Guest Post by Liz Engle
One word to describe the swimming with the whale sharks as part of the Georgia Aquarium’s Journey with the Gentle Giants – Incredible!
Whether you’re an avid diver or– like me– a never-even-gone-snorkeling aquarium enthusiast, this experience is for you. The staff at the Aquarium are so well-trained in marine biology, ecology and the encounter experience that they really put you at ease (and get you excited) about getting into the water with some of the world’s largest animals. Once you’re swimming, you may never want to get out. It’s seriously that cool. Here’s what to expect.
Swim with Whale Sharks: What to Expect
The two and a half hour experience begins with an education component that includes details about the swim/dive and the animals you are about to see. Then, you’re off to the locker rooms to change into a wetsuit (the Aquarium provides all of the equipment; all you need to bring is your swimsuit and enthusiasm!). After you’re changed, the swim/dive team outfit you with an air tank (even for the swim), face mask, gloves and fins. Surprisingly, my biggest concern about the Journey with the Gentle Giants was not swimming alongside a nine-ton shark; instead, I was preoccupied with fears that my mask wouldn’t fit right or that I would have trouble breathing through my mouth or that I would be an awkward swimmer (seems silly, but my best stroke is the doggie paddle). Thankfully, the divers assisting me very patiently adjusted and re-adjusted my face mask and wet suit hood until I felt comfortable enough to get in the water (they are really pretty amazing!). Once I was in the water, all my worries were washed away (pun intended) as I looked down and saw a giant manta ray swimming beneath me.
While in the water, three aquarium divers accompany you: one to lead, one to film and another to make sure everyone (fish and participants) are safely interacting with each other. The swim or dive lasts 30 minutes, during which time you swim in a figure-eight pattern (just like the whale sharks) around the Ocean Voyager tank. The whale sharks were very curious and swam right up to us several times. My swim partner took a little ride on a whale shark when her fin was caught on his- she bought the video just for that! One tip to remember: by swimming in a tighter pack, you increase the chances of getting an up-close look at the whale sharks.

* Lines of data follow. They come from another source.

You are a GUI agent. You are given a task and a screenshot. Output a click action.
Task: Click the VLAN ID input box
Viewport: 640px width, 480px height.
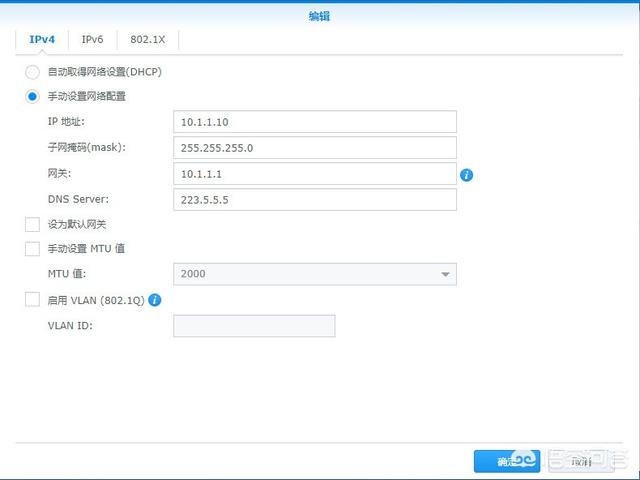click(x=254, y=326)

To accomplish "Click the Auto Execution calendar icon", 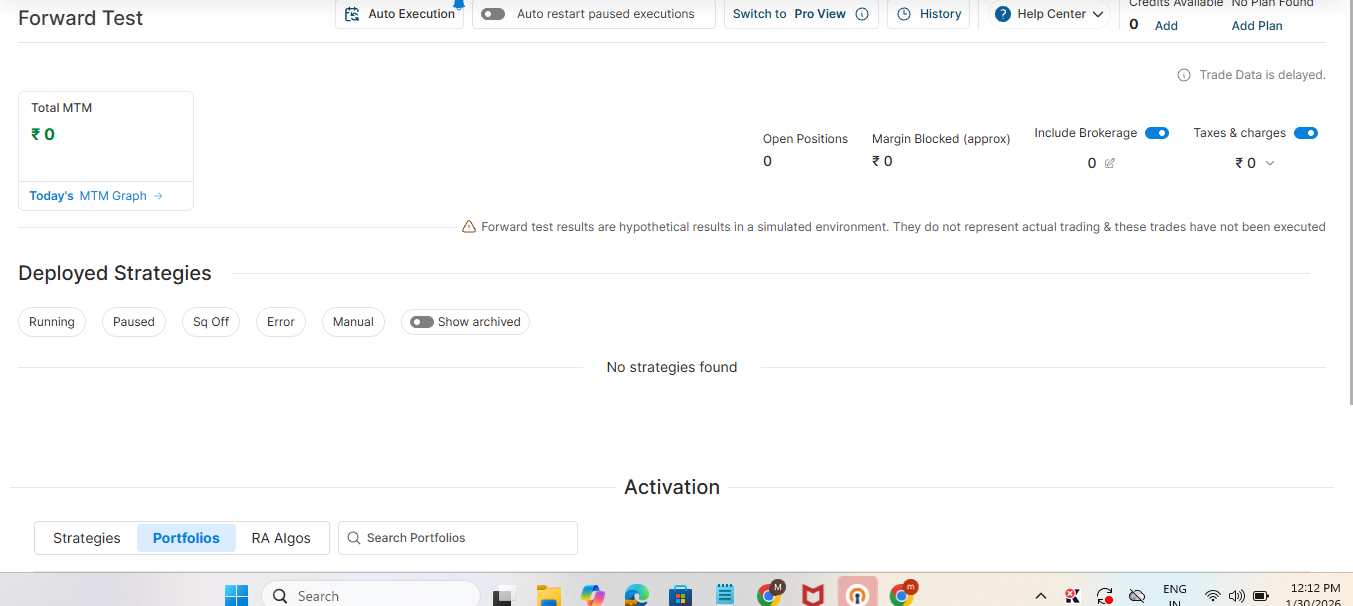I will coord(351,14).
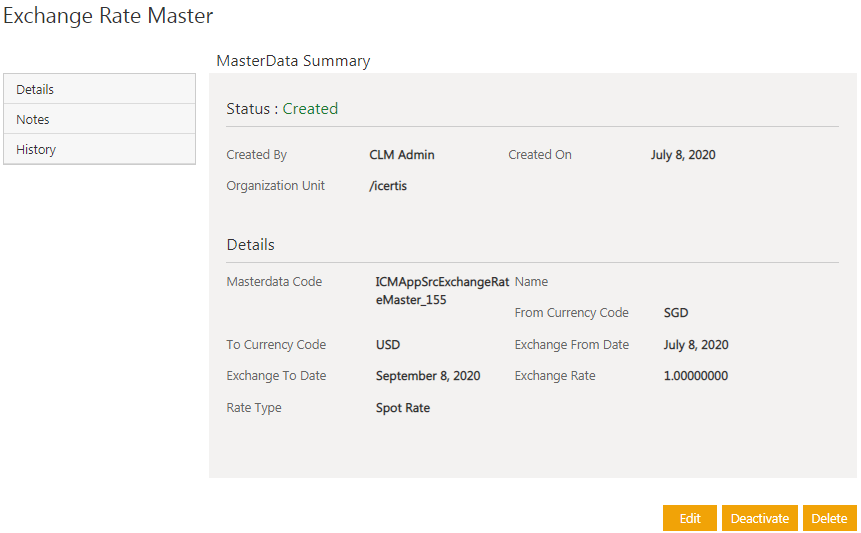This screenshot has height=533, width=861.
Task: Click the September 8, 2020 date value
Action: [428, 376]
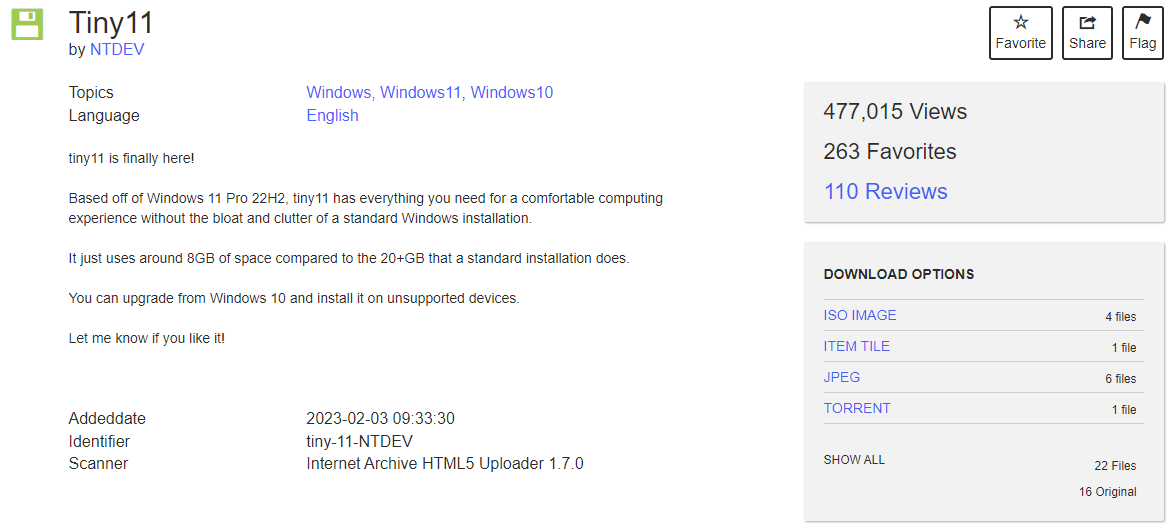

Swim with Whale Sharks: Post Swim
After you’re done, you’ll shower and change into dry clothes. The water in the tank is pretty cold, so I recommend bringing a sweatshirt to snuggle in afterward. I also opted to wear the wet suit hoodie during the swim, which keeps you warm and your hair out of your face. The group meets again in the education room to talk about the swim/dive and view the video. Everyone receives a group photo (taken in full dive gear BEFORE getting in the water) and a t-shirt. The video can be purchased for $50.
One of the other swimmers in our group was an avid diver with more than 1,000 dives around the world. To say he was excited would be an understatement. He loved every minute of the swim and said that it was – without a doubt – the best swim of his life because of all of the different fish you encounter: everything from the whale sharks and manta rays to giant grouper and myriad schools of fish. There truly is nowhere else in the world where you can experience so many different marine wildlife.